Washington - The US Food and Drug Administration has granted approval for two gene therapies designed to treat sickle cell disease (SCD) in individuals aged 12 years and older.
In an official statement, the FDA revealed that Casgevy, a cell-based gene therapy, has been approved for individuals aged 12 and above with recurring vaso-occlusive crises associated with sickle cell disease. Notably, Casgevy is the first FDA-approved therapy incorporating CRISPR/Cas9, a genome editing technology.
Another gene therapy, Lyfgenia, has received approval for patients aged 12 years and above with sickle cell disease and a history of vaso-occlusive events. This cell-based gene therapy employs a lentiviral vector for genetic modification. According to the FDA, Lyfgenia involves genetically modifying the patient's blood stem cells to produce HbAT87Q, a gene-therapy-derived hemoglobin that functions similarly to hemoglobin A found in individuals without sickle cell disease. Red blood cells containing HbAT87Q have a lower risk of sickling, preventing blood vessel obstruction. The modified stem cells are then administered to the patient.
The FDA Director of the Center for Biologics Evaluation and Research, Peter Marks, MD, PhD, emphasized the significance of these approvals, characterizing them as a crucial medical advancement. Vertex Pharmaceuticals Inc. received approval for Casgevy, while Bluebird Bio Inc. secured approval for Lyfgenia.

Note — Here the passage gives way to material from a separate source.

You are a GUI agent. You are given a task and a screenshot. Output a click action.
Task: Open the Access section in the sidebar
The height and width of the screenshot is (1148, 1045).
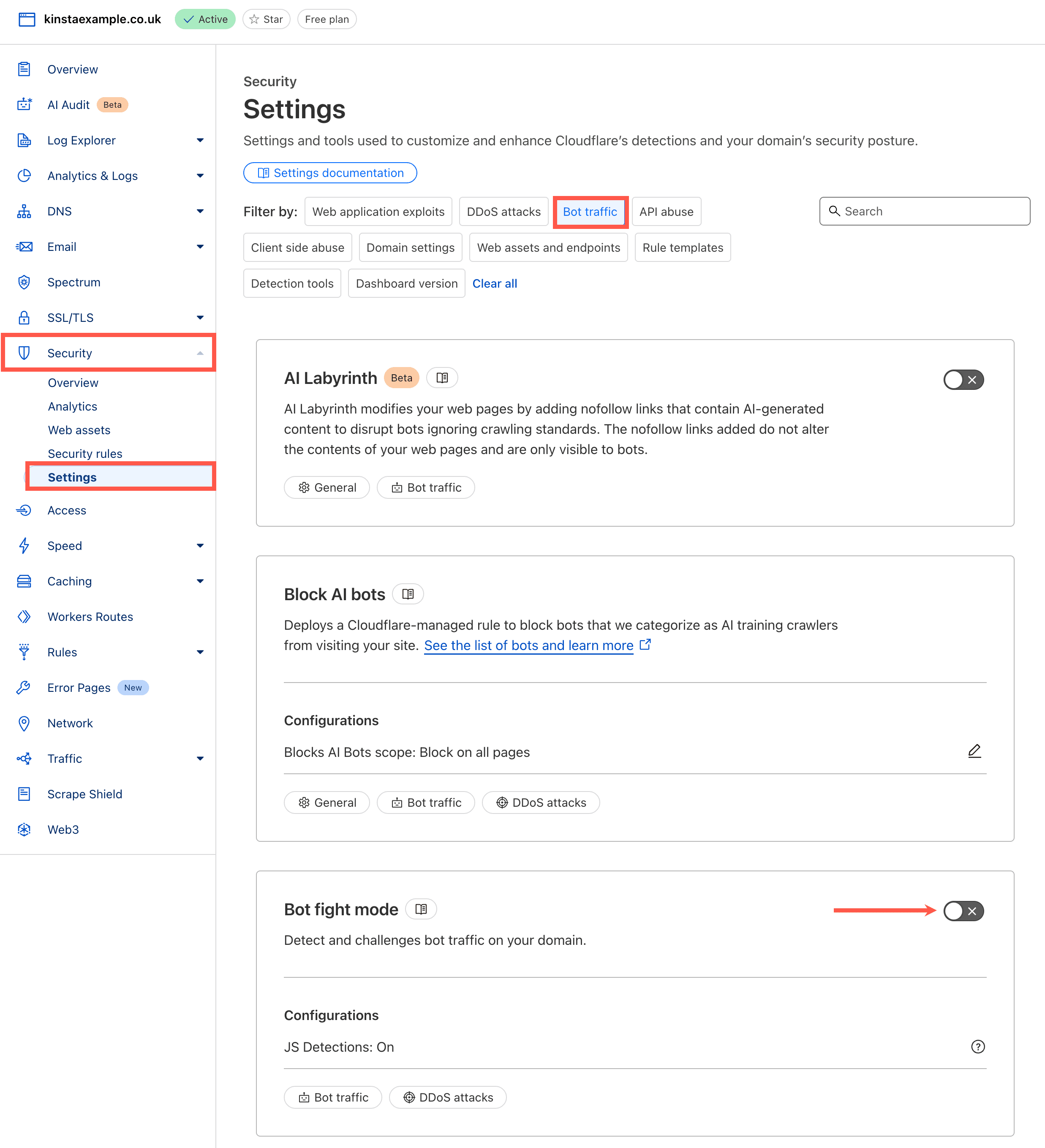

Marks commented in the statement, "These approvals represent an important medical advance with the use of innovative cell-based gene therapies to target potentially devastating diseases and improve public health." He added that the FDA's commitment to fostering the development of safe and effective treatments for severe health conditions underpinned the rigorous evaluations of scientific and clinical data.

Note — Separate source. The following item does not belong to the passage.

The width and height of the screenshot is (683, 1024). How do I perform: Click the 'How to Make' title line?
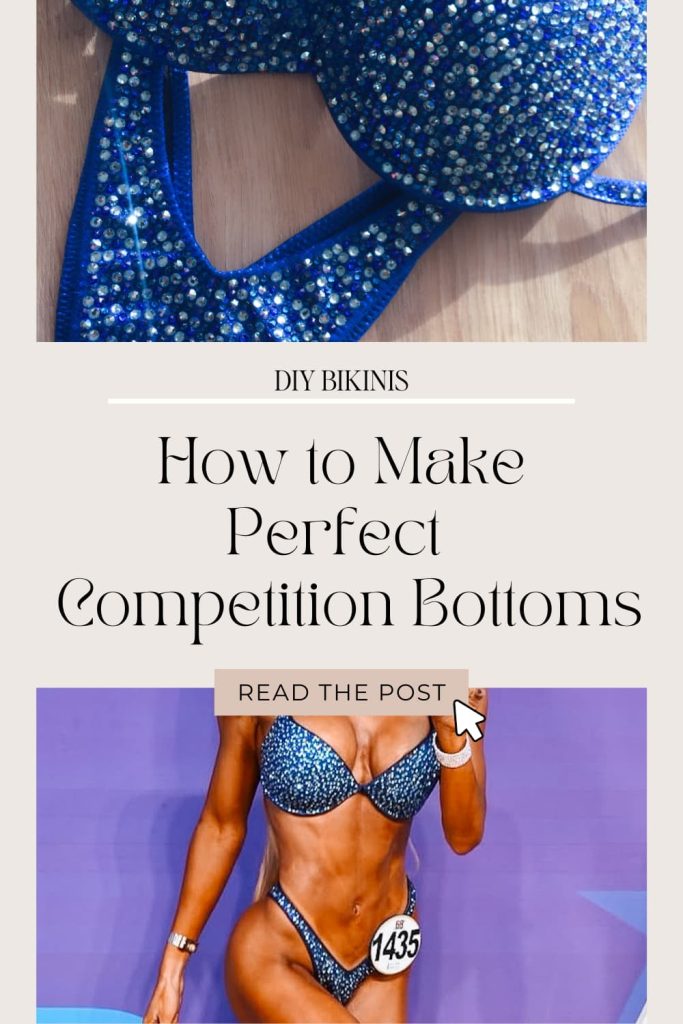click(342, 461)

Sickle cell disease, a collection of inherited blood disorders, affects around 100,000 people in the US, primarily among African Americans and, to a lesser extent, Hispanic Americans. The condition results from a mutation in hemoglobin, causing red blood cells to assume a crescent or "sickle" shape. This abnormal shape leads to blood vessel constriction, reduced oxygen delivery to tissues, and severe pain and organ damage known as vaso-occlusive events (VOEs) or vaso-occlusive crises (VOCs), as outlined by the FDA. Recurrent crises can pose life-threatening risks and result in significant disabilities or premature death.